Assignment
Write out exactly the lines from the one containing "You are a computer-use" through the last line of the records below, both included, and leave out any pictures.

Input records
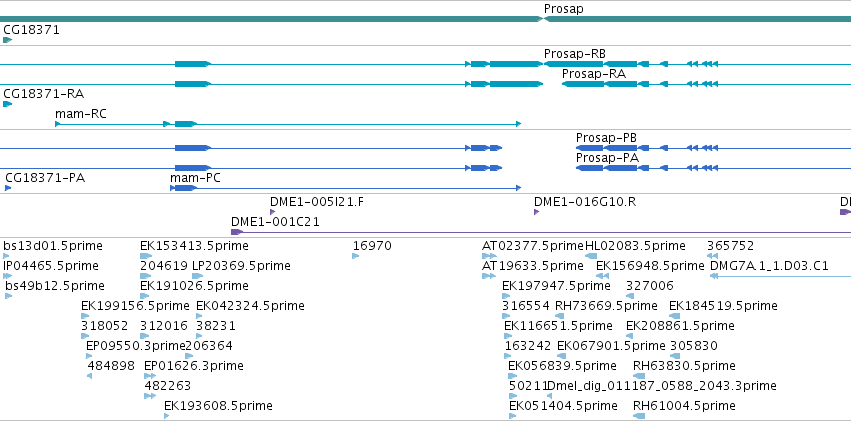Select the EK193608.5prime EST glyph

point(167,416)
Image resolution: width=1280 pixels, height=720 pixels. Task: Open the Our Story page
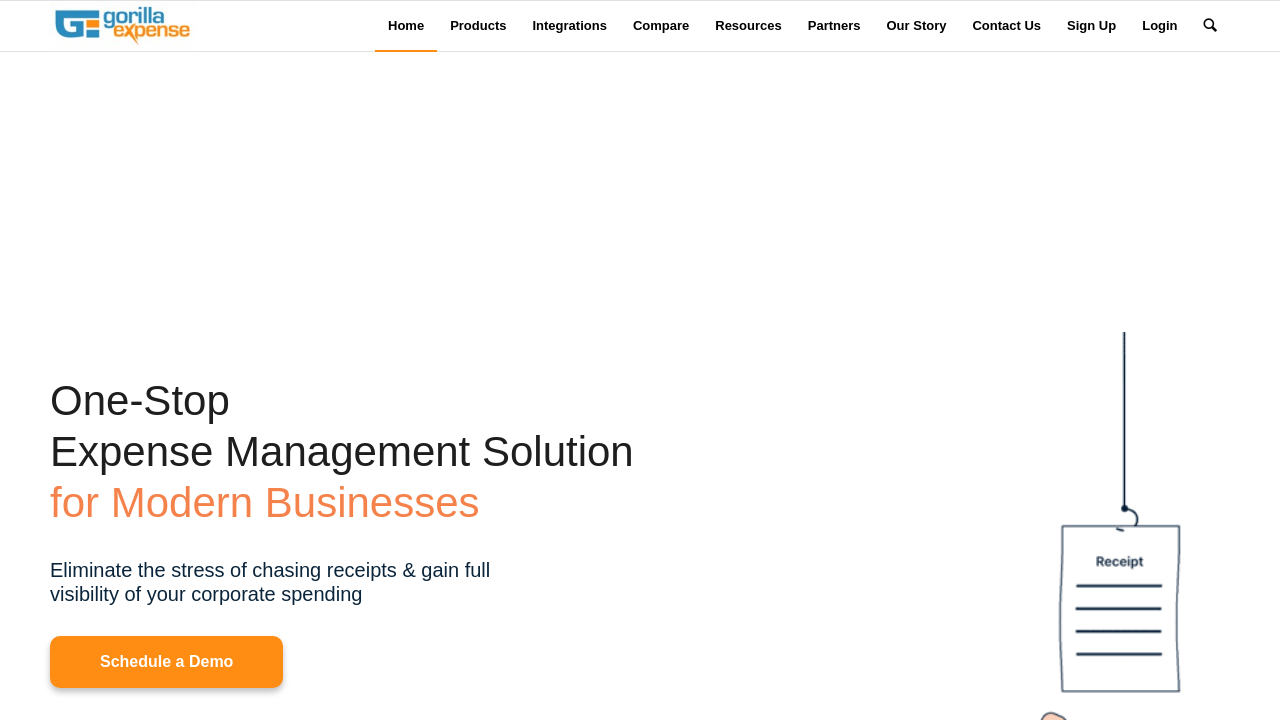click(x=916, y=26)
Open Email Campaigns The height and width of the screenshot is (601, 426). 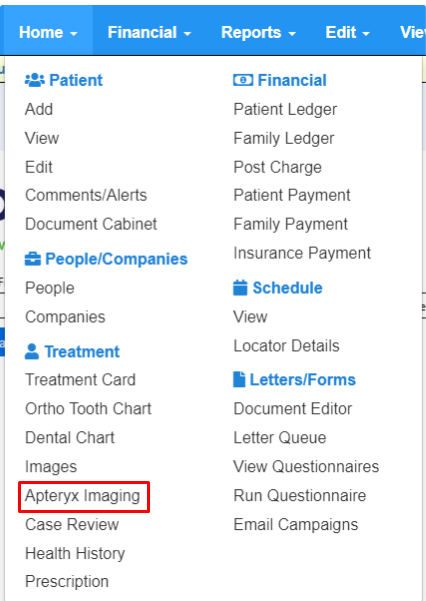tap(296, 524)
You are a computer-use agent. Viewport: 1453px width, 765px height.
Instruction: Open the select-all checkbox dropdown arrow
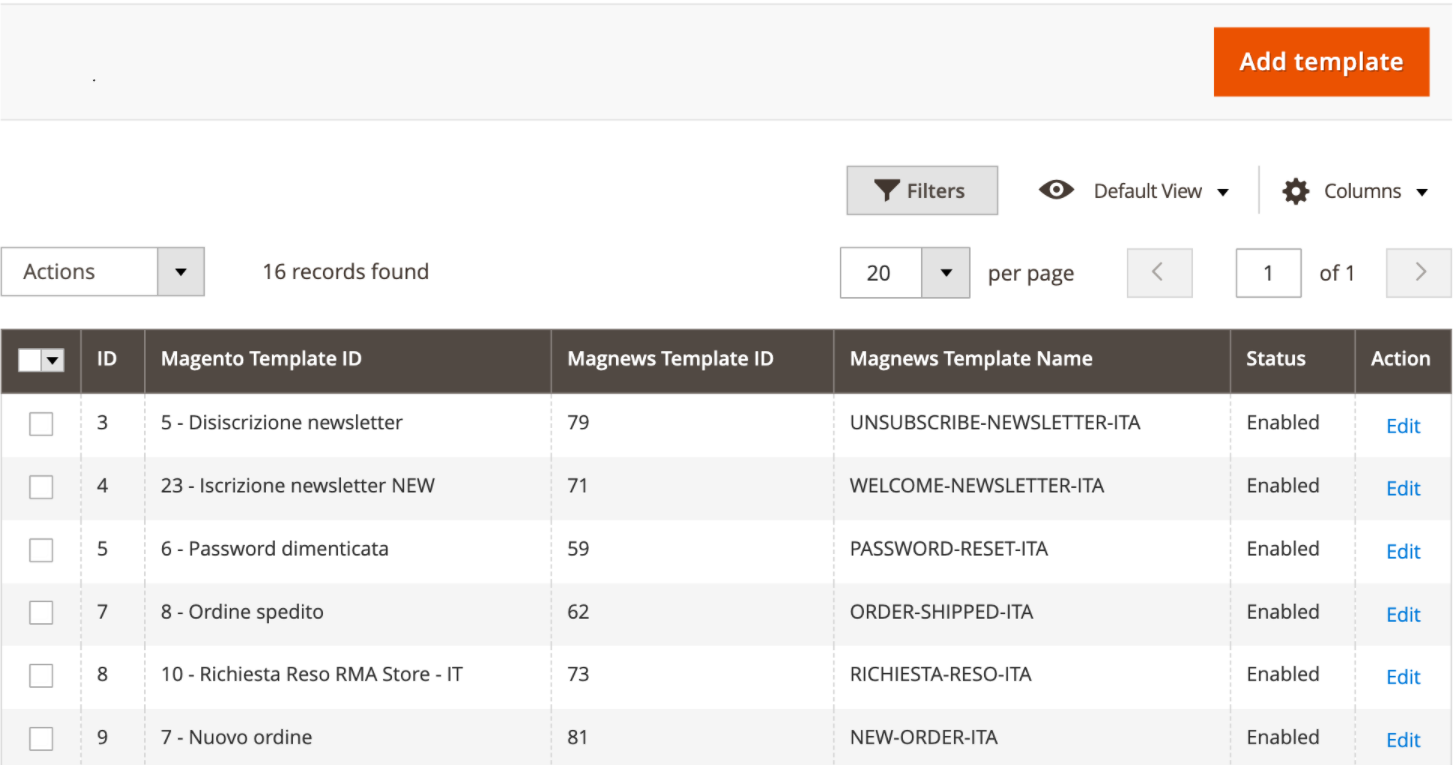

Exercise answer
You are a computer-use agent. Viewport: 1453px width, 765px height.
Instruction: Open the select-all checkbox dropdown arrow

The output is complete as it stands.